Se la trama vi ha incuriosito per le somiglianze tra il protagonista e un altro Philip, scrittore abbastanza noto del New Jersey, sappiate che non finiscono qui. Innanzitutto vi sarete accorti che il plot, la storia di questo giovane scrittore che cerca conforto nella casa di campagna del suo mentore, è in sostanza la trama di Lo scrittore fantasma, un romanzo di Roth del 1979 nel quale fa la sua comparsa per la prima volta Nathan Zuckerman, alter-ego di Roth ormai entrato nella storia della letteratura, ai tempi scrittore ventitreenne con qualche racconto alle spalle che va a bussare alla porta del suo padre spirituale, Lonoff, in cerca di approvazione.
E come se non bastasse, i più attenti si saranno accorti che anche i titoli di testa del film ricordano tanto le copertina originali dei primi romanzi di Roth, Il lamento di Portnoy per citarne uno.
Se vi sta girando la testa e vi state chiedendo se si sta parlando di Roth o di uno dei personaggi dei libri di Roth, siete finiti in un corto-circuito tra autore e protagonista che i suoi fan conoscono bene. Tutti i libri di Roth infatti parlano di Roth, uno degli scrittori più grandiosamente narcisisti di tutti i tempi.
E se il nome di Roth non viene fatto esplicitamente – date un’occhiata alla presentazione del film sul sito del Sundance - alcuni magazine hanno scritto che il film potrebbe benissimo intitolarsi Philip Roth: The Movie per quanto sono indiscutibili e lapalissiani i rimandi al grande scrittore, che nonostante il ritiro dalle scene è più che mai al centro dell’attenzione.
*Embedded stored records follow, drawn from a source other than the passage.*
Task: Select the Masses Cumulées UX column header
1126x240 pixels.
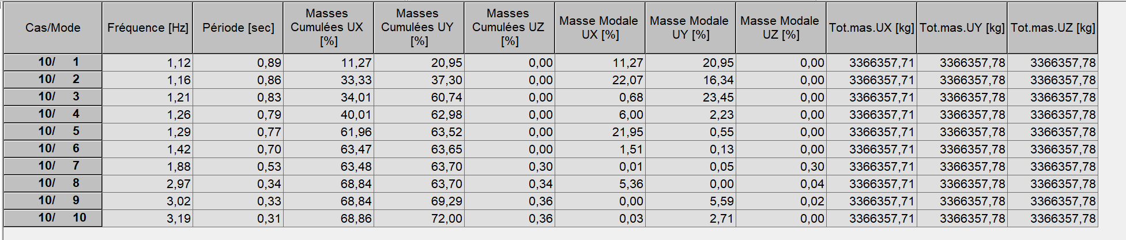Action: (x=329, y=28)
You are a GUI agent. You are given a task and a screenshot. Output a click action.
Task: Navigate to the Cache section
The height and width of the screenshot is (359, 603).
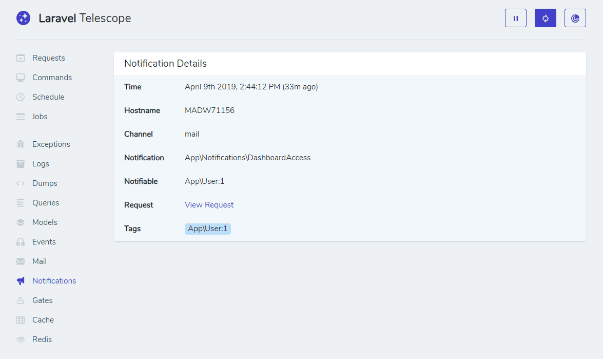tap(43, 319)
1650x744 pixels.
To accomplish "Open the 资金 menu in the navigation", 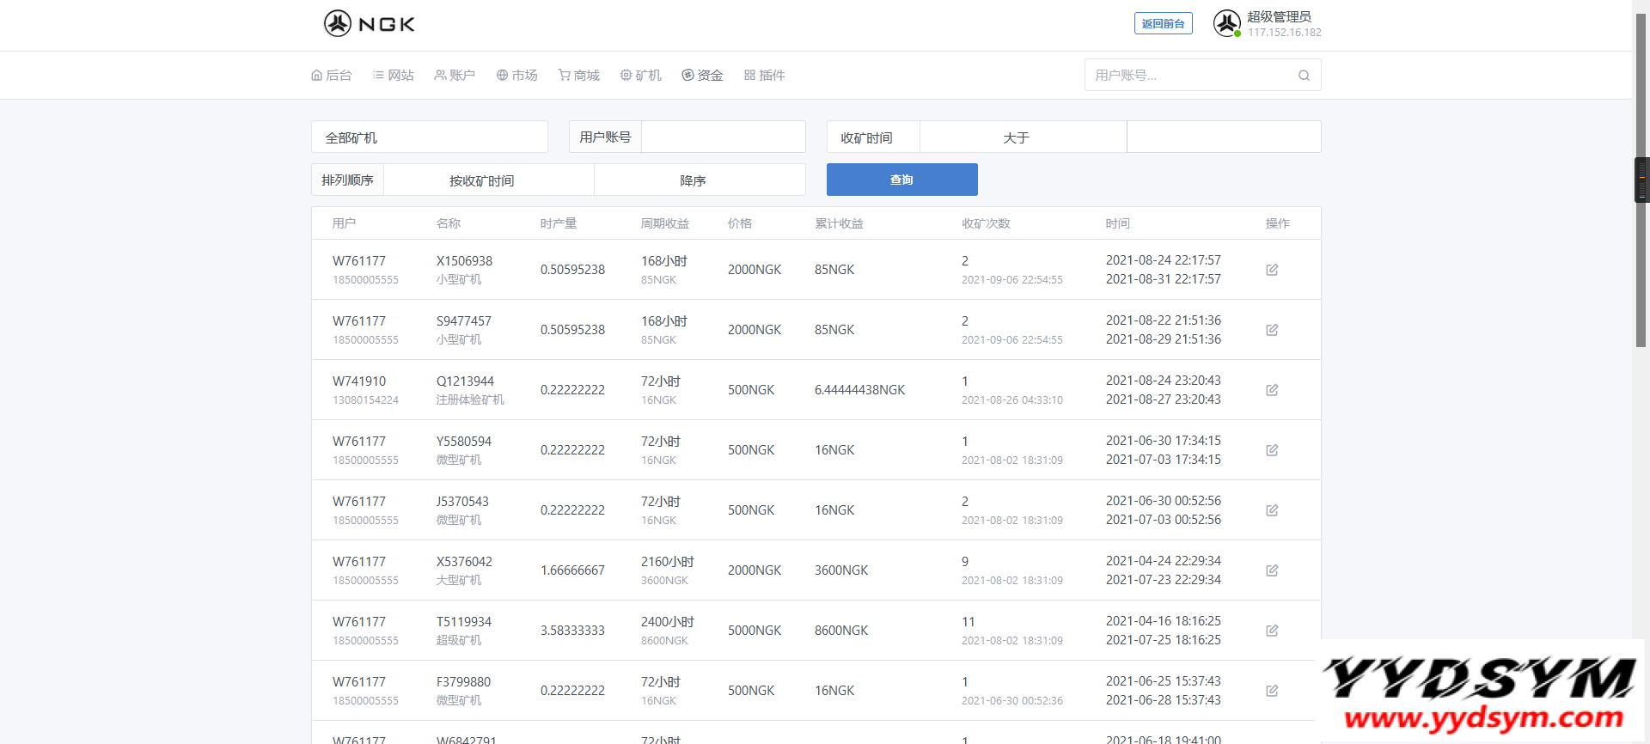I will 702,76.
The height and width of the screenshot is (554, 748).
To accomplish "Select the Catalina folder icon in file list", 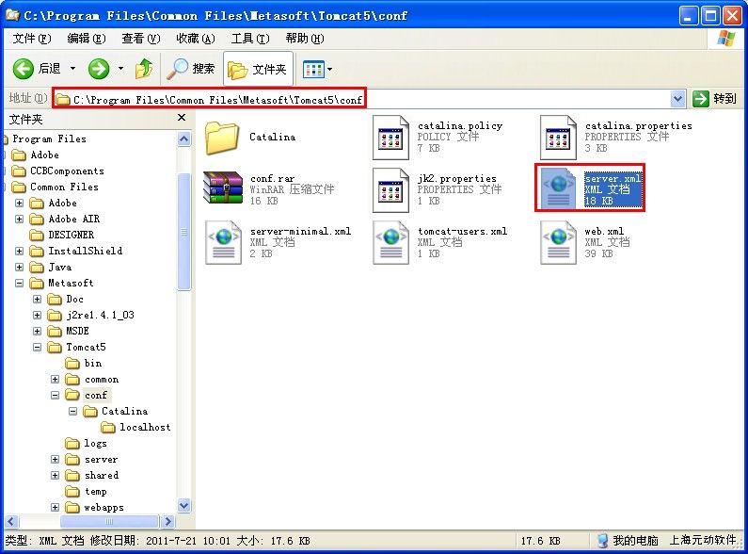I will 223,137.
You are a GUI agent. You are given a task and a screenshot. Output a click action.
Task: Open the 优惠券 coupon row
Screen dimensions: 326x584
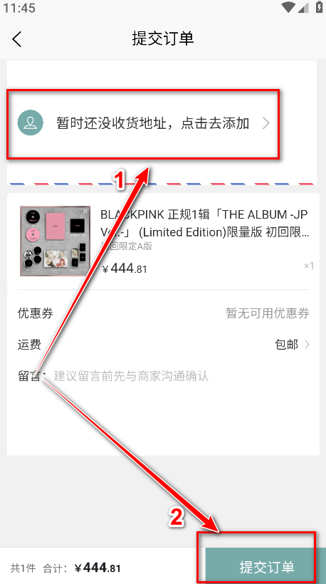pos(163,313)
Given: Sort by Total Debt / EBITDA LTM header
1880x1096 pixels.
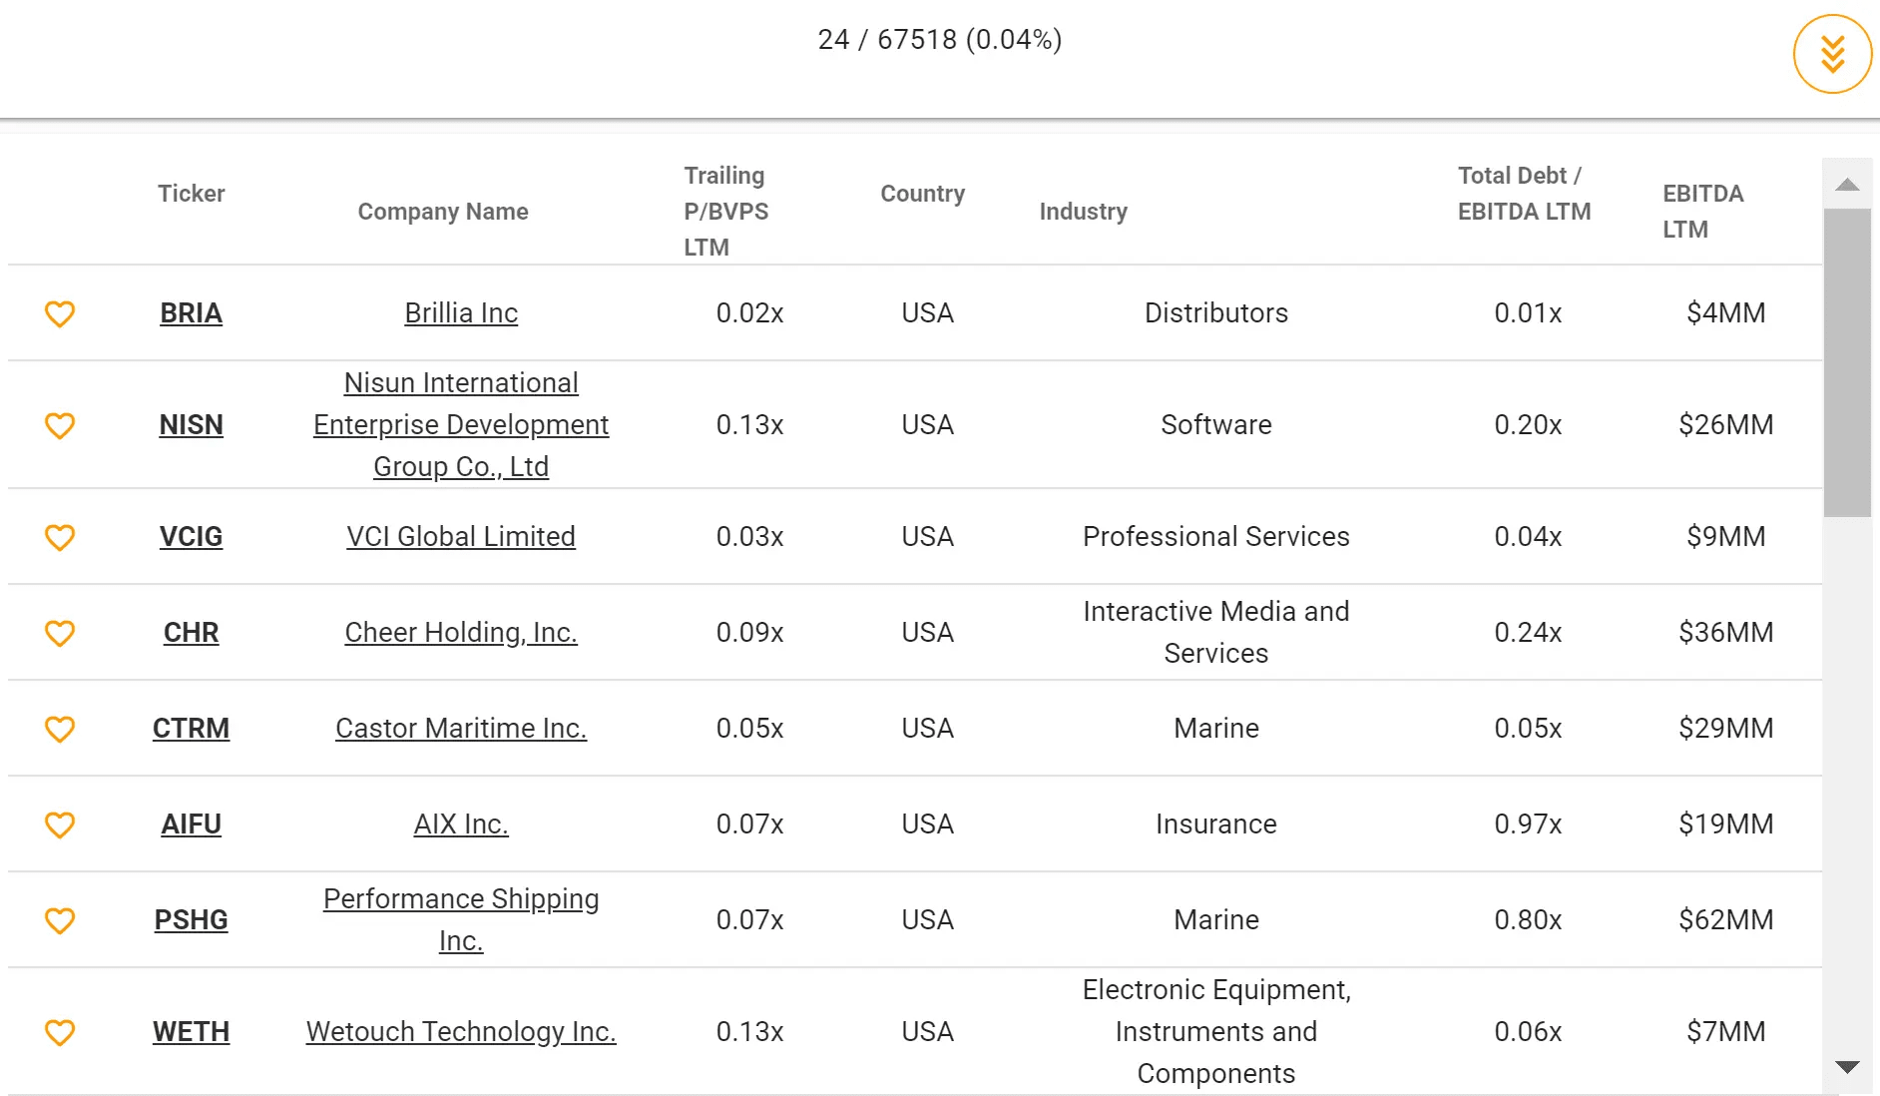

In occasione del suo ottantesimo compleanno infatti è uscito un bel documentario, Philiph Roth rivelato, firmato dalla giornalista italiana Livia Manera e dal regista francese William Karel, che nel 2010 hanno trascorso dieci giorni in compagnia di Roth.
E mentre il mondo rende omaggio alla sua grandezza, un articolo uscito di recente su New Republic ci ricorda che non è sempre stato così, che lo scrittore oggi osannato come un classico americano è stato fortemente criticato all’inizio della sua carriera, almeno fino ai primi anni ’90, per la trasgressività e gli eccessi delle sue prime opere. Una carriera recentemente ricostruita da Claudia Roth Pierpont in Roth Unbound, biografia autorizzata dello scrittore che ne ripercorre la vita attraverso i suoi romanzi, da Goodbye, Columbus del1959 a Nemesis, l’ultima opera uscita nel 2010.
Ma probabilmente Roth lo sapeva bene, che pur annunciando il suo ritiro, sarebbe rimasto sempre al centro della scena.